= Beginning of Section =

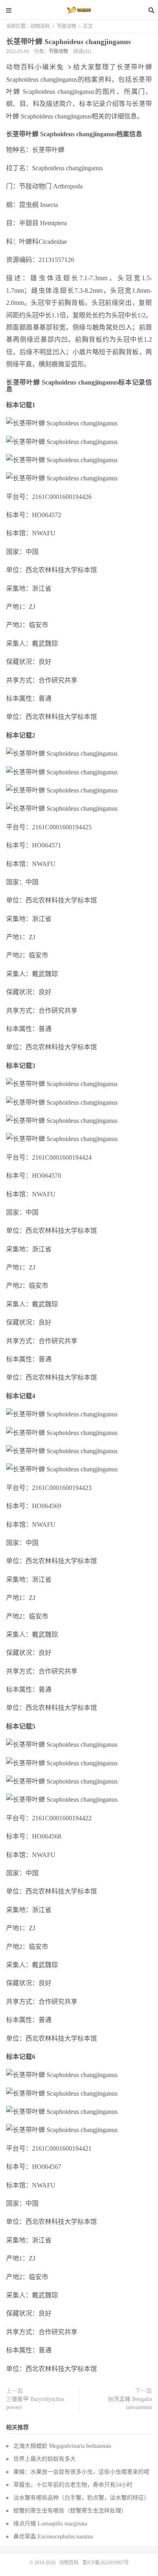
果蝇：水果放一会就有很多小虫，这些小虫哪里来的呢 (81, 2472)
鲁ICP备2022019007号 (105, 2562)
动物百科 (79, 10)
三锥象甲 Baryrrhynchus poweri (35, 2403)
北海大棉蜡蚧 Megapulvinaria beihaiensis (62, 2446)
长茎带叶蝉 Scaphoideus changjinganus (68, 42)
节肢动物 (66, 26)
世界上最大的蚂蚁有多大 (44, 2459)
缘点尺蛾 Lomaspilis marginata (50, 2524)
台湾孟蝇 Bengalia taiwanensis (130, 2403)
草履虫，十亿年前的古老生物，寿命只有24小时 (72, 2485)
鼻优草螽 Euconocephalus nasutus (53, 2537)
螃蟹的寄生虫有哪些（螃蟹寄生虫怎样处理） (70, 2511)
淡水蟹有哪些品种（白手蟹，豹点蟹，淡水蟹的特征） (81, 2498)
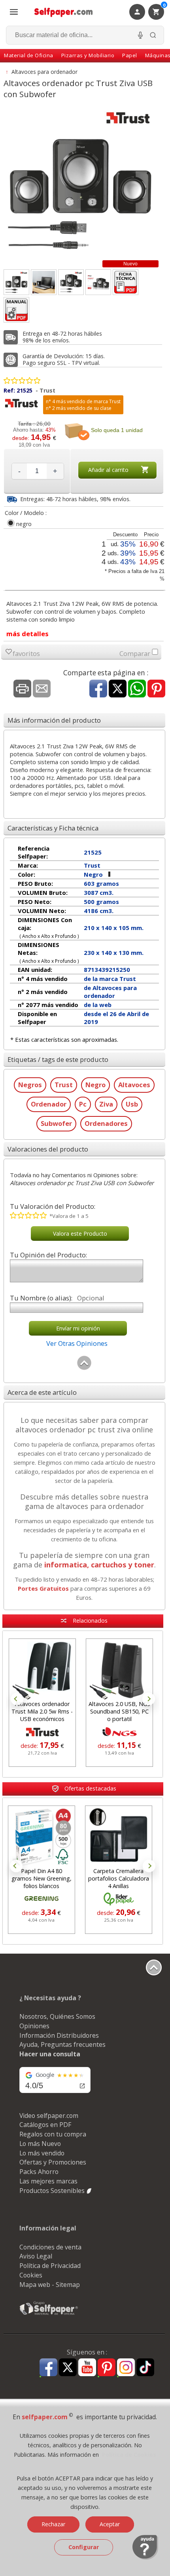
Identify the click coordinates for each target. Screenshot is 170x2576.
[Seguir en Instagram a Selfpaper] (126, 2368)
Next (148, 1699)
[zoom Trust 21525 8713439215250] (98, 282)
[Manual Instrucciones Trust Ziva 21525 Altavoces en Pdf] (16, 310)
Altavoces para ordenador (44, 71)
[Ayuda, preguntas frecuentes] (145, 2557)
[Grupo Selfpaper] (49, 2314)
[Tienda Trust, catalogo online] (21, 407)
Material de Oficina (28, 55)
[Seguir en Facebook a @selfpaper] (48, 2368)
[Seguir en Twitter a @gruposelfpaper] (68, 2367)
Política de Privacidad (50, 2265)
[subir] (84, 1368)
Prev (17, 1699)
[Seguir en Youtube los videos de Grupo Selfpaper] (87, 2367)
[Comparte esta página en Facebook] (98, 689)
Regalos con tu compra (52, 2134)
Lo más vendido (41, 2153)
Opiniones (34, 2026)
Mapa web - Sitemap (49, 2284)
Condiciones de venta (50, 2247)
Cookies (30, 2275)
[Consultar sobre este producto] (42, 689)
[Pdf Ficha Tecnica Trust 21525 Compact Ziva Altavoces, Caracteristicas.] (125, 282)
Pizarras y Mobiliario (88, 55)
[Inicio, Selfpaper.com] (63, 12)
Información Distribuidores (59, 2035)
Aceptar (110, 2524)
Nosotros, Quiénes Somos (57, 2016)
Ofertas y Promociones (52, 2162)
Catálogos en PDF (45, 2124)
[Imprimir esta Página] (22, 689)
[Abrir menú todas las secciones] (14, 12)
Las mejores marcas (48, 2181)
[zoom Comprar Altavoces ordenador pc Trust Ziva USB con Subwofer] (71, 282)
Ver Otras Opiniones (77, 1343)
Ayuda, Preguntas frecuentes (62, 2044)
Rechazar (53, 2524)
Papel (129, 55)
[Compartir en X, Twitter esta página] (118, 689)
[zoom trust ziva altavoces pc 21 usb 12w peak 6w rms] (16, 282)
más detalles (27, 633)
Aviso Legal (35, 2256)
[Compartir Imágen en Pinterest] (156, 689)
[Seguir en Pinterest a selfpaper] (106, 2368)
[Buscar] (153, 35)
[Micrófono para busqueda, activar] (140, 35)
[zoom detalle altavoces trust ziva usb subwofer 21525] (44, 282)
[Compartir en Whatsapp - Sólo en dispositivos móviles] (137, 689)
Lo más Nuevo (40, 2143)
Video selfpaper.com (48, 2115)
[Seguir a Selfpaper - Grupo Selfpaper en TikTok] (145, 2367)
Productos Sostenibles (52, 2190)
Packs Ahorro (39, 2171)
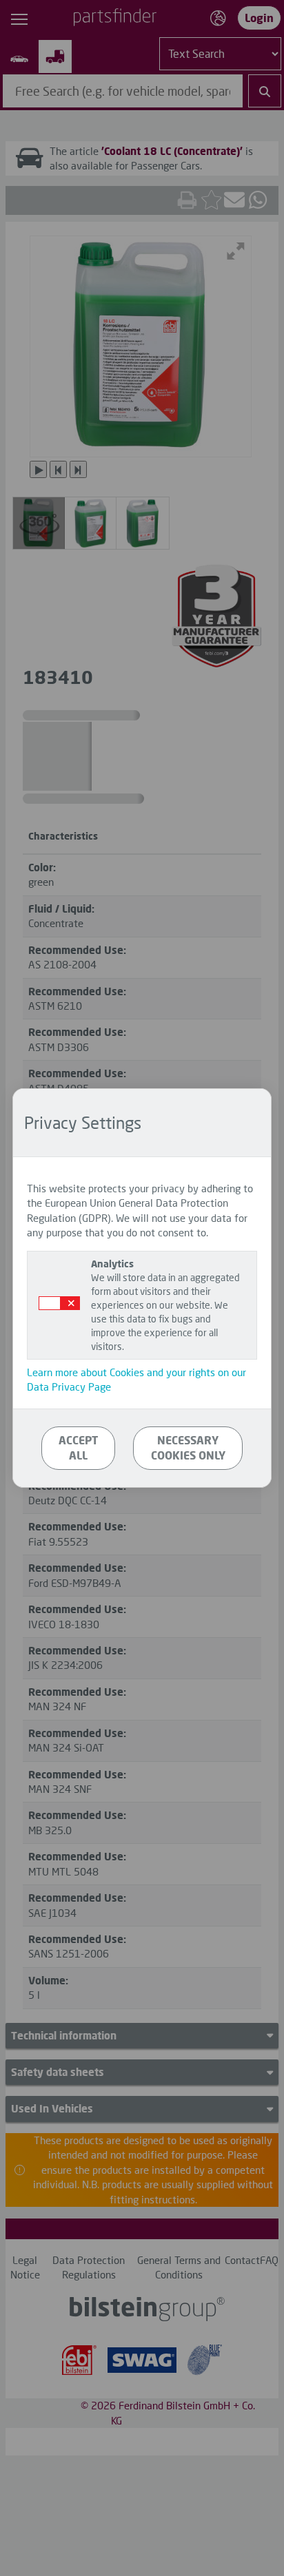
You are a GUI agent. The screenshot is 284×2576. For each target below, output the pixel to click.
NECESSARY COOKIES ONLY (188, 1447)
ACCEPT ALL (78, 1447)
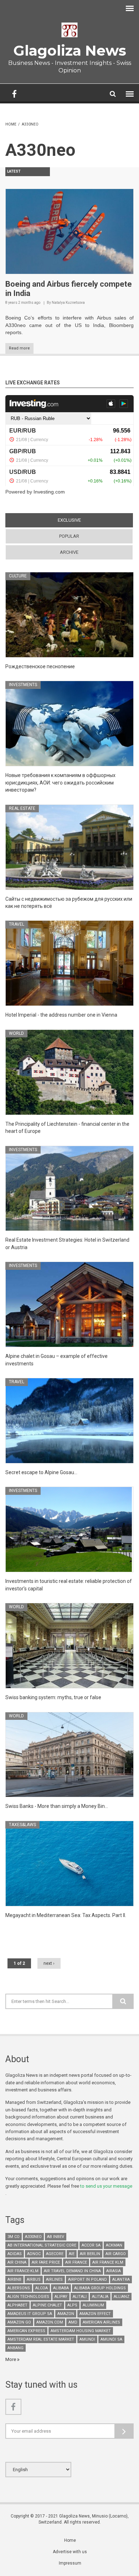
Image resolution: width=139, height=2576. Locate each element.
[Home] (69, 29)
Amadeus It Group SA (29, 2313)
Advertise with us (70, 2552)
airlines (54, 2279)
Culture (18, 575)
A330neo (33, 2236)
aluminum (93, 2305)
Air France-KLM (22, 2271)
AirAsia (113, 2271)
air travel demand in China (72, 2271)
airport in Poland (87, 2279)
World (16, 1033)
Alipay (61, 2296)
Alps (72, 2305)
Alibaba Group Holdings (100, 2288)
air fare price (46, 2262)
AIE (71, 2254)
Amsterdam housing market (81, 2331)
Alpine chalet (47, 2305)
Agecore (54, 2254)
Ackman (114, 2245)
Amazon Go (19, 2322)
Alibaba (61, 2288)
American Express (26, 2331)
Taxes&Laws (22, 1824)
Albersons (18, 2288)
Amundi (87, 2339)
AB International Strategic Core (41, 2245)
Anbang (15, 2348)
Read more (19, 348)
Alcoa (41, 2288)
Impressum (70, 2563)
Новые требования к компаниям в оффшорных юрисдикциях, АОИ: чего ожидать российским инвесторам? (60, 782)
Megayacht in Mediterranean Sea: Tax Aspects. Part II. (65, 1915)
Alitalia (100, 2296)
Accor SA (91, 2245)
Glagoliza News (69, 50)
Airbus (34, 2279)
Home (10, 124)
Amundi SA (111, 2339)
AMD (72, 2322)
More (11, 2359)
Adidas (14, 2254)
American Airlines (101, 2322)
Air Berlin (90, 2254)
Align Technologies (28, 2296)
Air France (76, 2262)
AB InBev (55, 2236)
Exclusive (83, 520)
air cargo (115, 2254)
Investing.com (49, 492)
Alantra (121, 2279)
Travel (16, 924)
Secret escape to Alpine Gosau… (41, 1472)
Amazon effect (95, 2313)
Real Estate (22, 808)
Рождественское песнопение (40, 666)
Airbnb (14, 2279)
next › (49, 1963)
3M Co (13, 2236)
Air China (16, 2262)
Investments (23, 684)
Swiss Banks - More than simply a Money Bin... (56, 1806)
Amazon (65, 2313)
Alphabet (17, 2305)
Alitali (80, 2296)
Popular (69, 536)
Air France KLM (107, 2262)
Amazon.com (49, 2322)
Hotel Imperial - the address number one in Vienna (61, 1015)
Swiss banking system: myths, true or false (53, 1697)
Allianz (121, 2296)
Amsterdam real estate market (40, 2339)
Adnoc (34, 2254)
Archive (69, 552)
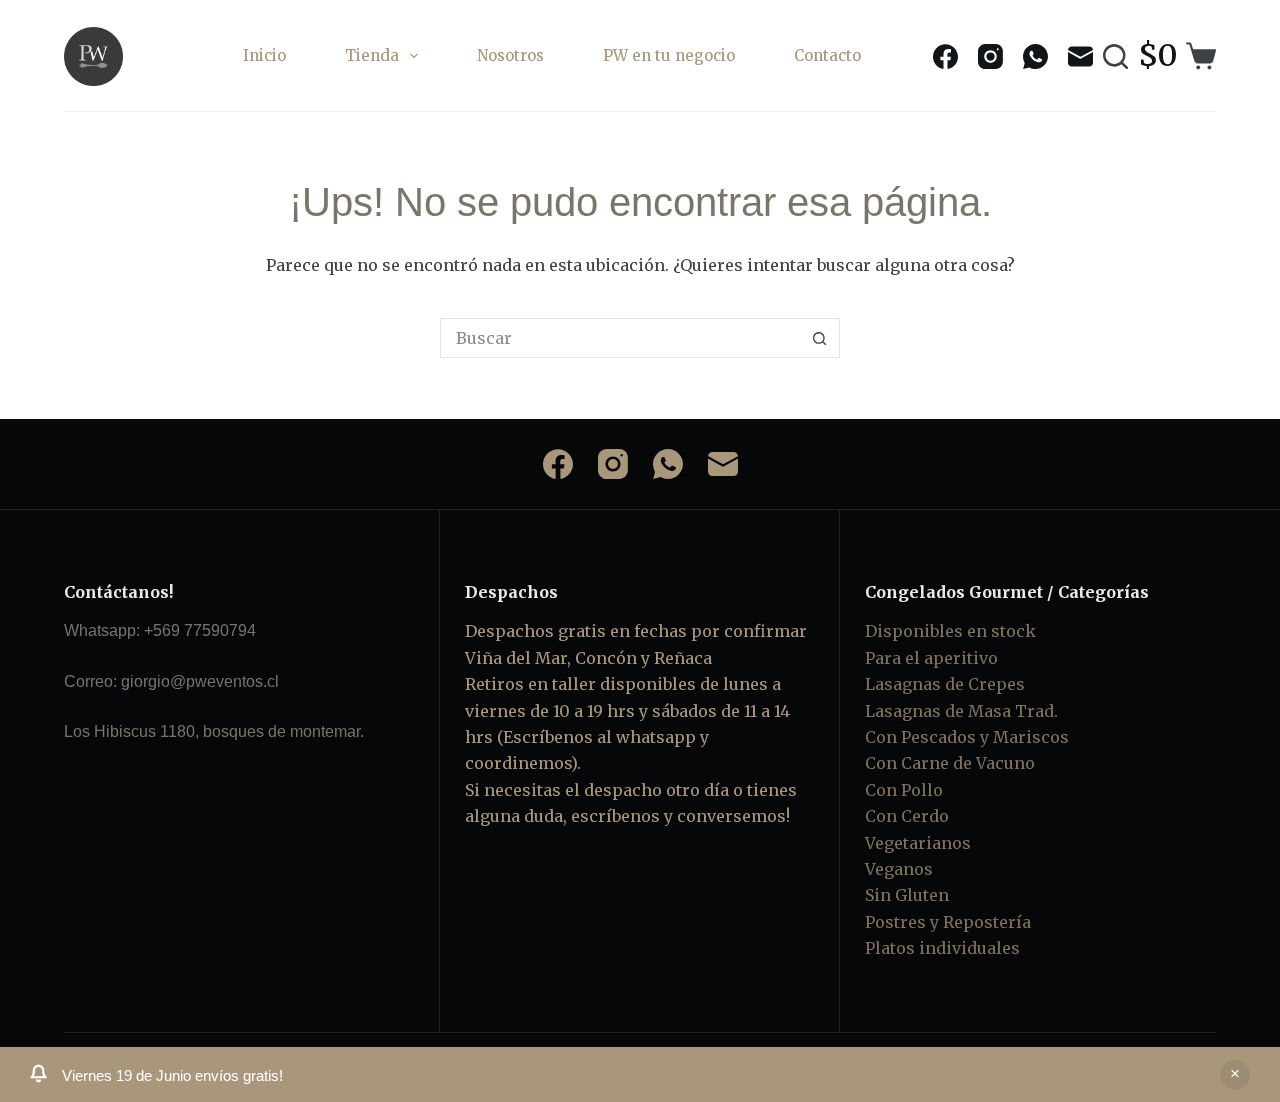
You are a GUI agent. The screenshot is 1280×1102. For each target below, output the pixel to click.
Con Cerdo (907, 816)
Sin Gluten (907, 895)
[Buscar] (1115, 56)
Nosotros (510, 55)
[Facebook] (945, 56)
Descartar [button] (1235, 1075)
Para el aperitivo (931, 658)
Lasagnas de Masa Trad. (961, 711)
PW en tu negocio (669, 55)
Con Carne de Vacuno (950, 763)
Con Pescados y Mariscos (967, 737)
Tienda (372, 55)
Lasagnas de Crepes (945, 684)
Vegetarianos (918, 843)
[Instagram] (990, 56)
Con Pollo (904, 790)
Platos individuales (942, 948)
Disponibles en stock (950, 631)
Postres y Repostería (948, 922)
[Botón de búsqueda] (820, 338)
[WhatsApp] (1035, 56)
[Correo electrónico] (1080, 56)
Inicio (264, 55)
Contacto (827, 55)
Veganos (899, 869)
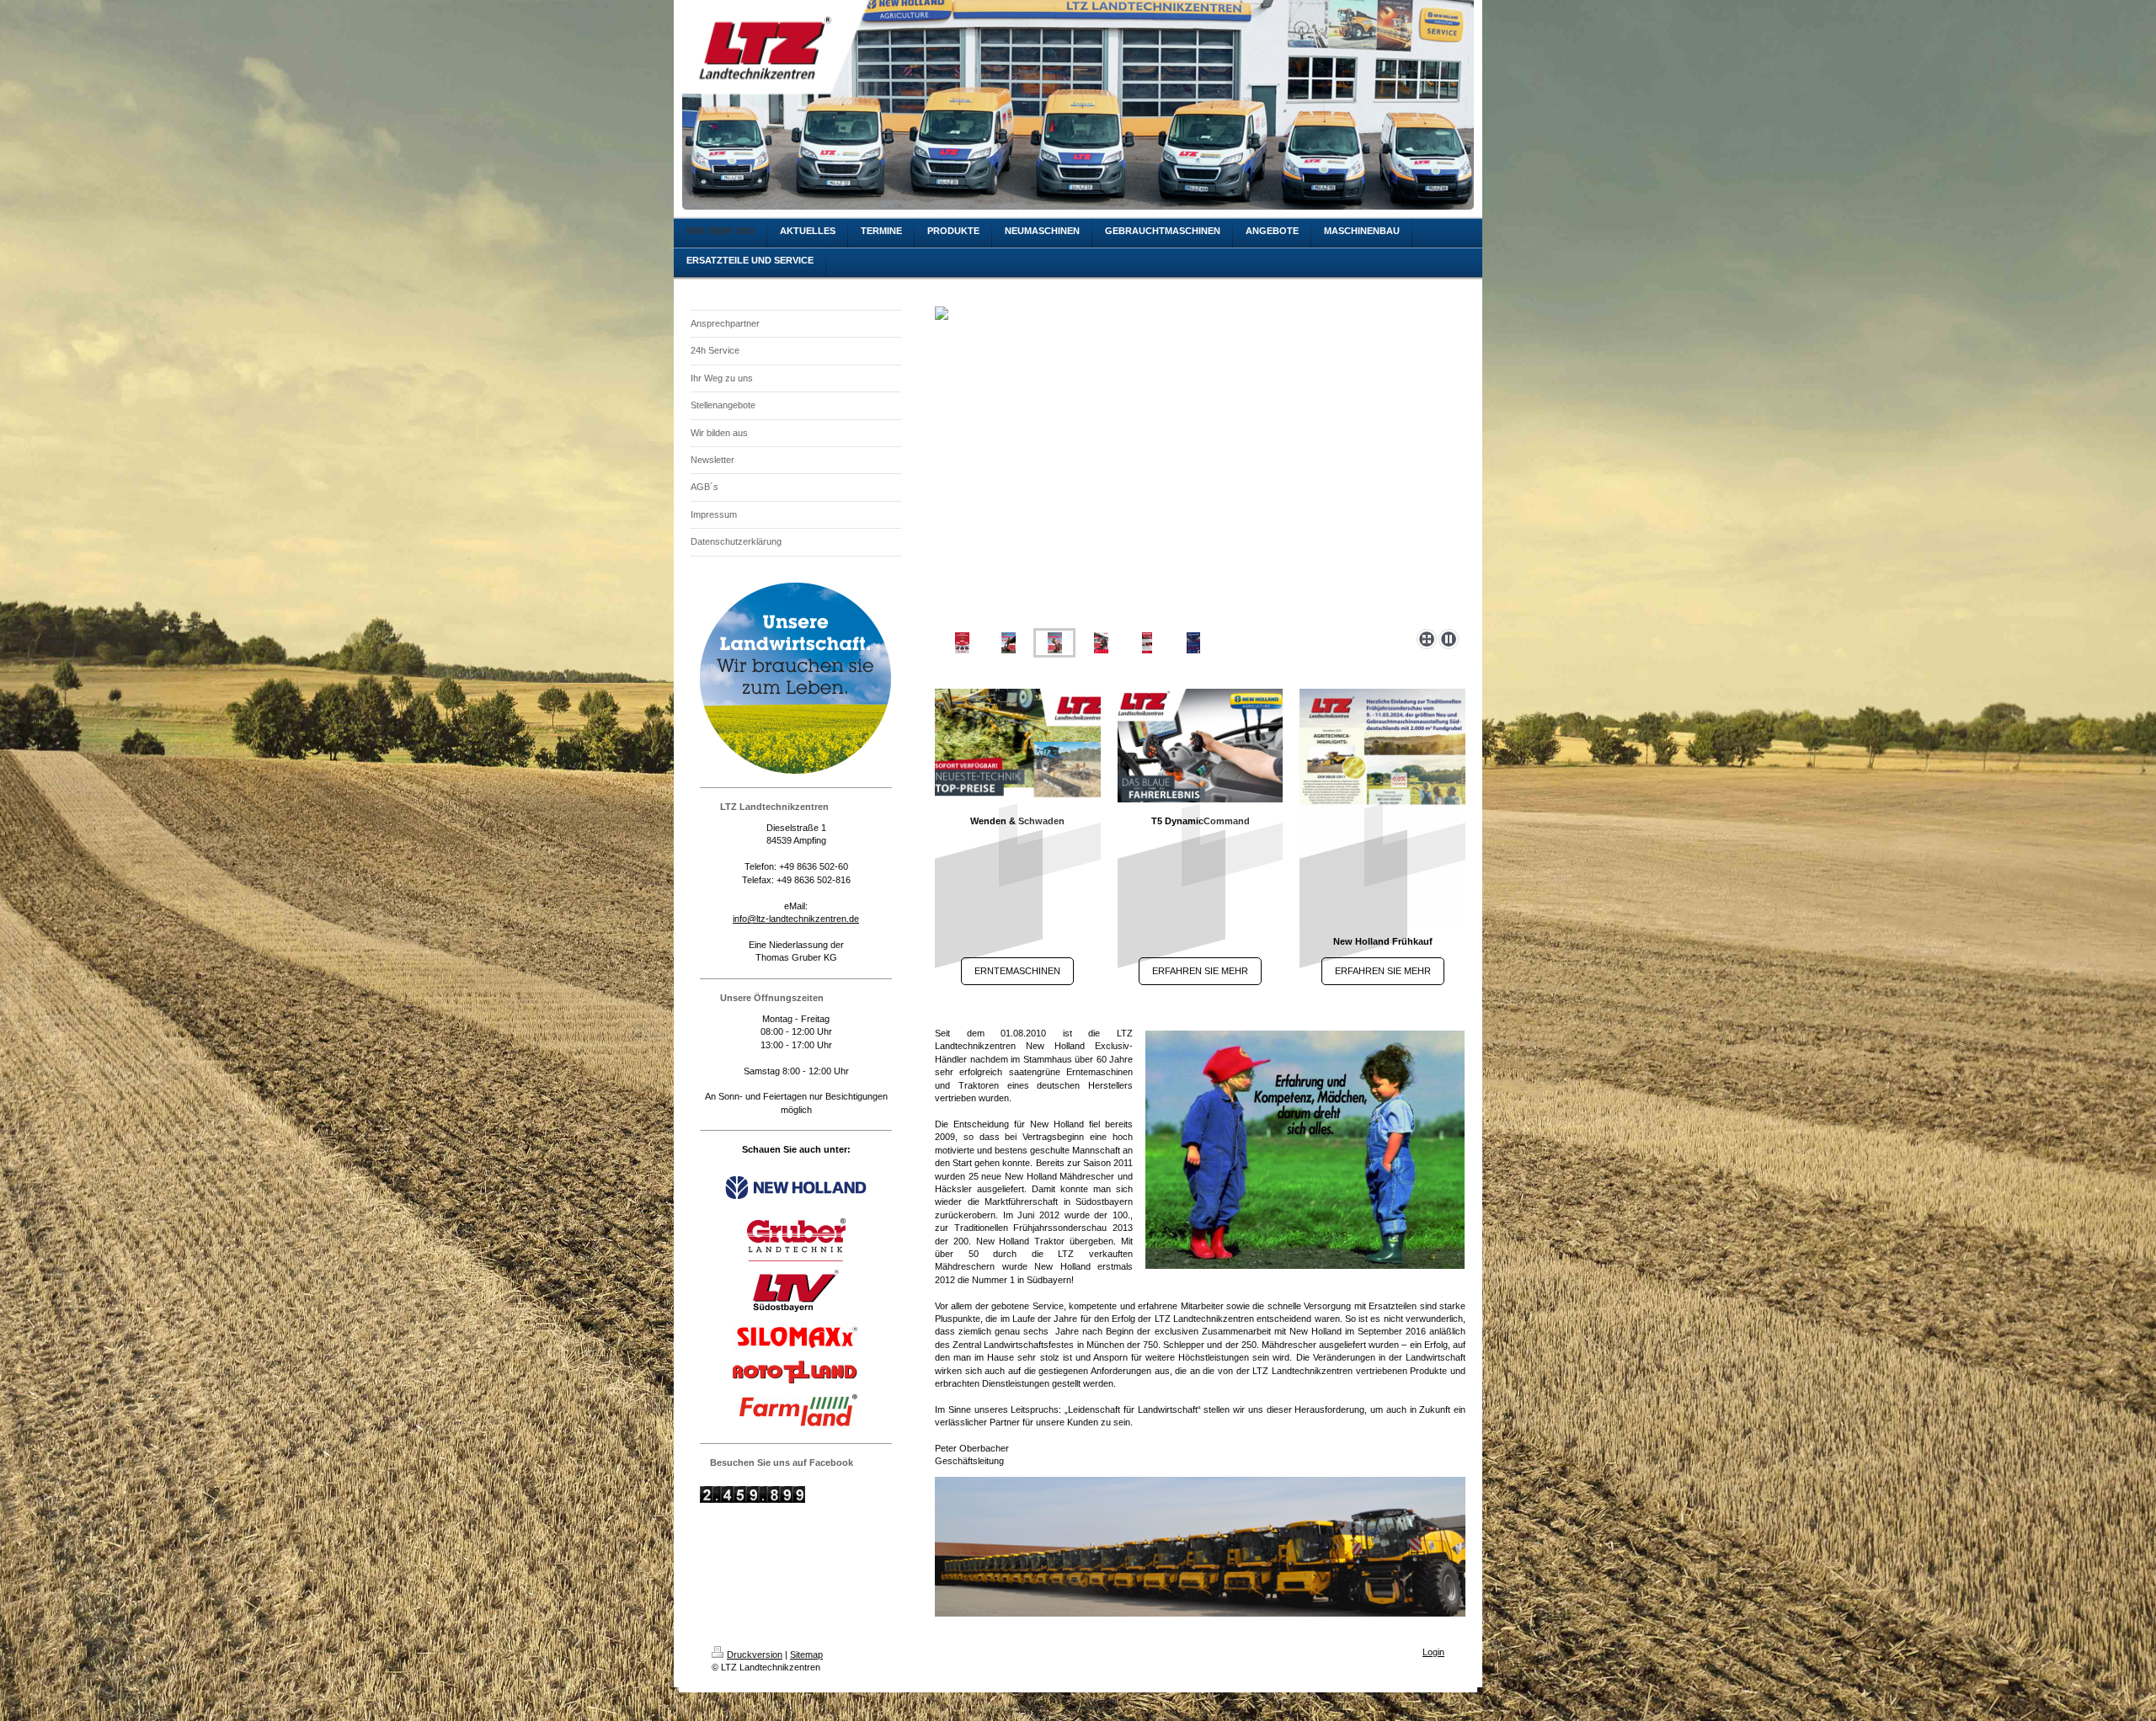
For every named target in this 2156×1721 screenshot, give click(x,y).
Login (1433, 1652)
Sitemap (806, 1654)
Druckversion (754, 1654)
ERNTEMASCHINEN (1017, 971)
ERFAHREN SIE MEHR (1200, 971)
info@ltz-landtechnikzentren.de (796, 919)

= End of Section =

▶ What to work on
Return each line among the entries that holds the word "click".

▶ Answer box
Identify the click coordinates for each target. Screenshot is 170x2576.
You are a GUI agent. The screenshot is 284×2576. For each target below, output the pixel to click.
You are a GUI agent. The screenshot is 1280×1102. For each target below, output the pixel to click.
For every named target in this 2156×1721 screenshot, give click(x,y).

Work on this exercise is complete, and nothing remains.